Taurine Assay Kit

• Reliable Taurine Assay Kit for measurement of free taurine in biological samples.
• Sample taurine concentrations are determined by comparison with a known taurine standard.
• Quick and easy to use.

1. Taurine Standard : One 100 μL tube at 100 mM.
2. 10X Assay Buffer : One 10 mL bottle.
3. 10X Reagent A : One 1 mL tube.
4. 10X Reagent B : One 1 mL amber tube.
5. Cofactor : One amber tube containing 250 mg.
6. Stop Solution : One 5 mL bottle.
7. Quenching Solution : One 5 mL bottle.

Box 2 (shipped on blue ice packs)

• 1X Assay Buffer: Dilute the 10X Assay Buffer to 1X with deionized water. Stir to homogeneity. Store at room temperature.
• 100X Cofactor: Weigh out at least 6 milligrams of solid Cofactor. Resuspend by vortexing thoroughly in 1X Assay Buffer at 6 mg/mL. The 100X Cofactor will change color to bright orange over the first several minutes of resuspension, but is stable for 8 hours at room temperature. Mix 4 100X Cofactor thoroughly just before use in reaction mix below. Discard unused 100X Cofactor after 8 hours at room temperature.
• Reaction Mix: Prepare a Reaction Mix by diluting the 10X Reagent A 1:10, 10X Reagent B 1:10, 100X Cofactor 1:100, and Taurine Dioxygenase 1:10 in 1X Assay Buffer. For example, add 100 μL 10X Reagent A, 100 μL 10X Reagent B, 10 μL 100X Cofactor, and 100 μL of Taurine Dioxygenase to 690 μL of 1X Assay Buffer for a total of 1 mL. This Reaction Mix volume is enough for 20 assays. The Reaction Mix is stable for 1 day at 4 °C. Note: Prepare only enough for immediate use by scaling the above example proportionally.

• Tissue lysates: Sonicate or homogenize tissue sample in cold PBS or 1X Assay Buffer and centrifuge at 10000 x g for 10 minutes at 4 °C. Perform dilutions in 1X Assay Buffer.
• Cell lysates: Resuspend cells at 1-2 x 106 cells/mL in PBS or 1X Assay Buffer. Homogenize or sonicate the cells on ice. Centrifuge to remove debris. Cell lysates may be assayed undiluted or diluted as necessary in 1X Assay Buffer.
• Urine: To remove insoluble particles, centrifuge at 10,000 rpm for 5 min. The supernatant may be assayed undiluted or diluted as necessary in 1X Assay Buffer.
• Serum or Plasma: Deproteinate the sample by running it through a centrifugal filter unit (For example use an Amicon Ultra 0.5 mL 10K Cat. No. UFC501024) and collecting the flow through. To remove insoluble particles, centrifuge at 10,000 rpm for 5 min. The supernatant may be assayed undiluted or diluted as necessary in 1X Assay Buffer. Notes: All samples should be assayed immediately or stored at -80 °C for up to 1-2 months. Run proper controls as necessary. Optimal experimental conditions for samples must be determined by the investigator. Always run a standard curve with samples.

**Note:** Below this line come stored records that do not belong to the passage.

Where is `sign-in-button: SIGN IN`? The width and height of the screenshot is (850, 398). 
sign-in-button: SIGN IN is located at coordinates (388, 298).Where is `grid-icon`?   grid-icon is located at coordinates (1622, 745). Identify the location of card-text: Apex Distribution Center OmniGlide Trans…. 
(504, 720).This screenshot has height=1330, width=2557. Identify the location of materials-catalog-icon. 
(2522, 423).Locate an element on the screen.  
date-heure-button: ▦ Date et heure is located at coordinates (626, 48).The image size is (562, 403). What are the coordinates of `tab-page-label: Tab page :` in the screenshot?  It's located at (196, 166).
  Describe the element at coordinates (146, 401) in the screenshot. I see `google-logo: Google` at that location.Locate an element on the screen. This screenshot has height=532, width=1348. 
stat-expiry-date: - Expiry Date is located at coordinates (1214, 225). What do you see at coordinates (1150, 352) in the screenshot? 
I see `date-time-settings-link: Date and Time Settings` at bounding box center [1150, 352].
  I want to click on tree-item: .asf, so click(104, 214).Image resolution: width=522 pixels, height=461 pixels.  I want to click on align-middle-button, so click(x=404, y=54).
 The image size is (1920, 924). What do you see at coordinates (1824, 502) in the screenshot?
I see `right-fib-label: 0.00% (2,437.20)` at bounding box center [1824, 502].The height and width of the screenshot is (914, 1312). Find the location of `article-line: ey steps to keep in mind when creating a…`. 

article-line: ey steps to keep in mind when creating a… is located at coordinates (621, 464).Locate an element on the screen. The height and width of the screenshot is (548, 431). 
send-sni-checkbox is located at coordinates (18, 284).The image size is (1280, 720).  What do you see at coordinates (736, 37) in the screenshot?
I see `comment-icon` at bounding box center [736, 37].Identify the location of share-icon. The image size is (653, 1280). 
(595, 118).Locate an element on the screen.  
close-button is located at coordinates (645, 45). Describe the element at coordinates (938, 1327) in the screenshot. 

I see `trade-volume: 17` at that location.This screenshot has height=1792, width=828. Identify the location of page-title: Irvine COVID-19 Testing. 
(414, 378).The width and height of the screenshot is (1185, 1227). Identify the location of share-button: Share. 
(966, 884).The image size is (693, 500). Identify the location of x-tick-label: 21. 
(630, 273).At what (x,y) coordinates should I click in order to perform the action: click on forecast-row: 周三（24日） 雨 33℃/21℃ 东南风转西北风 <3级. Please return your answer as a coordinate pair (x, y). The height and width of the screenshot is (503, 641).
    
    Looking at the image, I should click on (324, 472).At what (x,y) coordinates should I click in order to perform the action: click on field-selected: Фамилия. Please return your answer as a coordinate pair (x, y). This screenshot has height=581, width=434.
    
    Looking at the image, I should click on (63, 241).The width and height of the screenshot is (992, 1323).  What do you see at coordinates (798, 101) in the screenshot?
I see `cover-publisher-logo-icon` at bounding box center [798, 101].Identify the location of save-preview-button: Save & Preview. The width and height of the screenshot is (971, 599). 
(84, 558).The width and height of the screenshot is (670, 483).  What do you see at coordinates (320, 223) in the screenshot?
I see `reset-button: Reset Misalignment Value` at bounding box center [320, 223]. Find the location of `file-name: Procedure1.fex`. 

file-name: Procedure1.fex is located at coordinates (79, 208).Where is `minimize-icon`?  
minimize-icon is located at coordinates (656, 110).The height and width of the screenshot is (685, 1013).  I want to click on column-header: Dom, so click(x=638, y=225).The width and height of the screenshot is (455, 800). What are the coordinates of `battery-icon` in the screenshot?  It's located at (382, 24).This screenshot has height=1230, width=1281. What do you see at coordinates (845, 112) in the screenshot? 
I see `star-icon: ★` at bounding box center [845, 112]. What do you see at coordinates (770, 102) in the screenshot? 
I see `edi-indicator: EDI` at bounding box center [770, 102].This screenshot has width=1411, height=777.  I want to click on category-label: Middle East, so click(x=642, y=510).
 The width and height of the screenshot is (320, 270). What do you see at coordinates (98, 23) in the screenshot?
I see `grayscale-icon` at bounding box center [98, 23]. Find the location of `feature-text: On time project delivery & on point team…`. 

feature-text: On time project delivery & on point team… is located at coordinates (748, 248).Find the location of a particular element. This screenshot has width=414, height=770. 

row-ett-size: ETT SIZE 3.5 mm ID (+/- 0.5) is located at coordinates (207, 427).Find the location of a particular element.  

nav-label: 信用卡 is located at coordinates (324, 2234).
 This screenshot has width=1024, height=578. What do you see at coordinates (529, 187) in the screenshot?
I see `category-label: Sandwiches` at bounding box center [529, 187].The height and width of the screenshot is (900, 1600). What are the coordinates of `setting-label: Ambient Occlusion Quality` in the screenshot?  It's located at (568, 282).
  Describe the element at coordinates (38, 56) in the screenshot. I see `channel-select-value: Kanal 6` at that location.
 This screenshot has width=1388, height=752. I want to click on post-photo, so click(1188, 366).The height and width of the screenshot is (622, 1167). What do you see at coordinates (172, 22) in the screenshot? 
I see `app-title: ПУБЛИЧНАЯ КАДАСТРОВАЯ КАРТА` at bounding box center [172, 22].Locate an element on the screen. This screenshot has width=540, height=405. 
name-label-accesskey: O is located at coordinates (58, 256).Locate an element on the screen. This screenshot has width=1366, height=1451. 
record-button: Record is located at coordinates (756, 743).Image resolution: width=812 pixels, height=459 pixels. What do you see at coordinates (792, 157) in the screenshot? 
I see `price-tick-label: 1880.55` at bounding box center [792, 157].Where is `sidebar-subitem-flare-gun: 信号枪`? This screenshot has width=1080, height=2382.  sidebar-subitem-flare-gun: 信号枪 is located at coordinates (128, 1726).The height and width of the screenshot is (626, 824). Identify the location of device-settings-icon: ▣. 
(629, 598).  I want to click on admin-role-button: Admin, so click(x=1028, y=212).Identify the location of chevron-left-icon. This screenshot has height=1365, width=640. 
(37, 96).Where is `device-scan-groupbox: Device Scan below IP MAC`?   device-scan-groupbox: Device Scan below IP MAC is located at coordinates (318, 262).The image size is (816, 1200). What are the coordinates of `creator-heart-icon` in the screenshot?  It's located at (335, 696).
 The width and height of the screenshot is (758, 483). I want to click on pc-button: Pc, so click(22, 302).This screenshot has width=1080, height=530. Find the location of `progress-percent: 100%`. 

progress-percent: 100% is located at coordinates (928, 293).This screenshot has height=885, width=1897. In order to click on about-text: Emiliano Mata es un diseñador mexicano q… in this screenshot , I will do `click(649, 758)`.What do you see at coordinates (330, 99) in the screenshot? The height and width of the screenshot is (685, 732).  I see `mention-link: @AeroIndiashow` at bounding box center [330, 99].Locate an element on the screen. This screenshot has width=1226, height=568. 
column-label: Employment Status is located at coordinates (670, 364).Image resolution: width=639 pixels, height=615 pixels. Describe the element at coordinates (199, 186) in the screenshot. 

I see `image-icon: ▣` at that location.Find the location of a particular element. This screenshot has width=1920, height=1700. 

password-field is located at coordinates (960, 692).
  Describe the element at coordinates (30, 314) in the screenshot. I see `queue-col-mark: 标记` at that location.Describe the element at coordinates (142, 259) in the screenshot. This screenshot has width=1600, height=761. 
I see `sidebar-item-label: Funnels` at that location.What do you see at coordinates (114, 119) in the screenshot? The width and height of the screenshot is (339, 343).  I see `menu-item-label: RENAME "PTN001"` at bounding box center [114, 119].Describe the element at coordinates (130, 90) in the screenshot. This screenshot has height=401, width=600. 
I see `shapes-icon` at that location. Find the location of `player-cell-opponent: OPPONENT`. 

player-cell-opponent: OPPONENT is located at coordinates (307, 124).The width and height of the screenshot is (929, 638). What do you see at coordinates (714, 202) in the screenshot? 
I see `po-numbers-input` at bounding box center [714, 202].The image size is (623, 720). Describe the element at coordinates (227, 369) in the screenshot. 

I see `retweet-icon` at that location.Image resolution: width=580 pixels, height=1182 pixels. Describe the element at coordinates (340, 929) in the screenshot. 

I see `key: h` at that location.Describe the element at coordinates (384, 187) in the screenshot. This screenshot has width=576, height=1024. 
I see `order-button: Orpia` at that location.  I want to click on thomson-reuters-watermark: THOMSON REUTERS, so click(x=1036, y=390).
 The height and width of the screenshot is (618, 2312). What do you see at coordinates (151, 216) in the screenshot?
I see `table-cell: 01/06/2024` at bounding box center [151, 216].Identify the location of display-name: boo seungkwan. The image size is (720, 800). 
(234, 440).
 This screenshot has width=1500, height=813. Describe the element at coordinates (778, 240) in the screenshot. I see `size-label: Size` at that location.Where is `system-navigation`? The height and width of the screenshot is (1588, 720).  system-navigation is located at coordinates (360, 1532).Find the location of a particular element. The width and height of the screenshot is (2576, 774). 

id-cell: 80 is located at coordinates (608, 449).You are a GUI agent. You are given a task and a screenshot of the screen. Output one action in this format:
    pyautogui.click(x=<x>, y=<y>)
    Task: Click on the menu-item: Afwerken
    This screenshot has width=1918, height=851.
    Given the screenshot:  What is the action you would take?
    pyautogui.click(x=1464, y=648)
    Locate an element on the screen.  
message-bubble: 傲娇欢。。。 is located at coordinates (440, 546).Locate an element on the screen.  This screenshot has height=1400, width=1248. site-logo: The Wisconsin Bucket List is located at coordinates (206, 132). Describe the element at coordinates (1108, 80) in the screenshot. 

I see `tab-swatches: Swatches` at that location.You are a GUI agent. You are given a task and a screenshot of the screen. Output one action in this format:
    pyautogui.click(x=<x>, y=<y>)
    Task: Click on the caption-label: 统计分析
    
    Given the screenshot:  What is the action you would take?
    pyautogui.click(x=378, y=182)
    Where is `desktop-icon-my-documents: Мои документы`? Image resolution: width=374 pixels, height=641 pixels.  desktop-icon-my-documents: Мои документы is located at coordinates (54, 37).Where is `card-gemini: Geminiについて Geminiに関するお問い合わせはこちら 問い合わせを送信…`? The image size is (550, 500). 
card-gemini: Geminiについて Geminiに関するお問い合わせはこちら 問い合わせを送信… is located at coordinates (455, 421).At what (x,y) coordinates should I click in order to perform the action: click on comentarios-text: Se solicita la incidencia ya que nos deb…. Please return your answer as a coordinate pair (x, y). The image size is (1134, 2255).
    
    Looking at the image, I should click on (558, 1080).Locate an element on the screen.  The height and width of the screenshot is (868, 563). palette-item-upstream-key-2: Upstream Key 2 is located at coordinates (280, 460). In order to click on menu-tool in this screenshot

1. Prepare and mix all reagents thoroughly before use. Each sample, including unknowns and standards, should be assayed in duplicate or triplicate. Note: Each sample replicate requires two paired wells, one to be treated with Stop Solution and one with Quenching Solution. While the Stop Solution contains EDTA (which inhibits Taurine Dioxygenase), the Quenching Solution contains both EDTA and a quenching reagent that specifically destroys any sulfite produced by Taurine Dioxygenase, therefore serving as a background control.
2. Add 50 μL of each Taurine Standard or unknown sample into wells of a 96-well microtiter plate.
3. Add 50 μL of Reaction Mix to each well. Mix the well contents thoroughly and incubate for 30 minutes at room temperature.
4. Add 50 μL of Stop Solution to the Taurine Standards and one half of the paired sample wells.
5. Add 50 μL of Quenching Solution to the other half of the paired sample wells.
6. Add 50 μL of Developing Solution to all of the wells and mix thoroughly.
7. Incubate the plate on an orbital shaker for 3 minutes at room temperature.
8. Read the plate at 405-415 nm using a microplate spectrophotometer.

1. Determine the average optical density (OD) values for each sample, control, and standard.
2. Subtract the average zero standard value from itself and all standard values.
3. Graph the standard curve (see Figure 2).
4. Subtract the sample well values containing Quenching Solution from the sample well values containing Stop Solution to obtain the difference. The OD difference is due to the enzyme Taurine Dioxygenase activity (see Figure 3): Net OD = ODStop - ODQuenching
5. Compare the Net OD of each sample to the standard curve to determine and extrapolate the quantity of taurine present in the sample. Only use values within the range of the standard curve.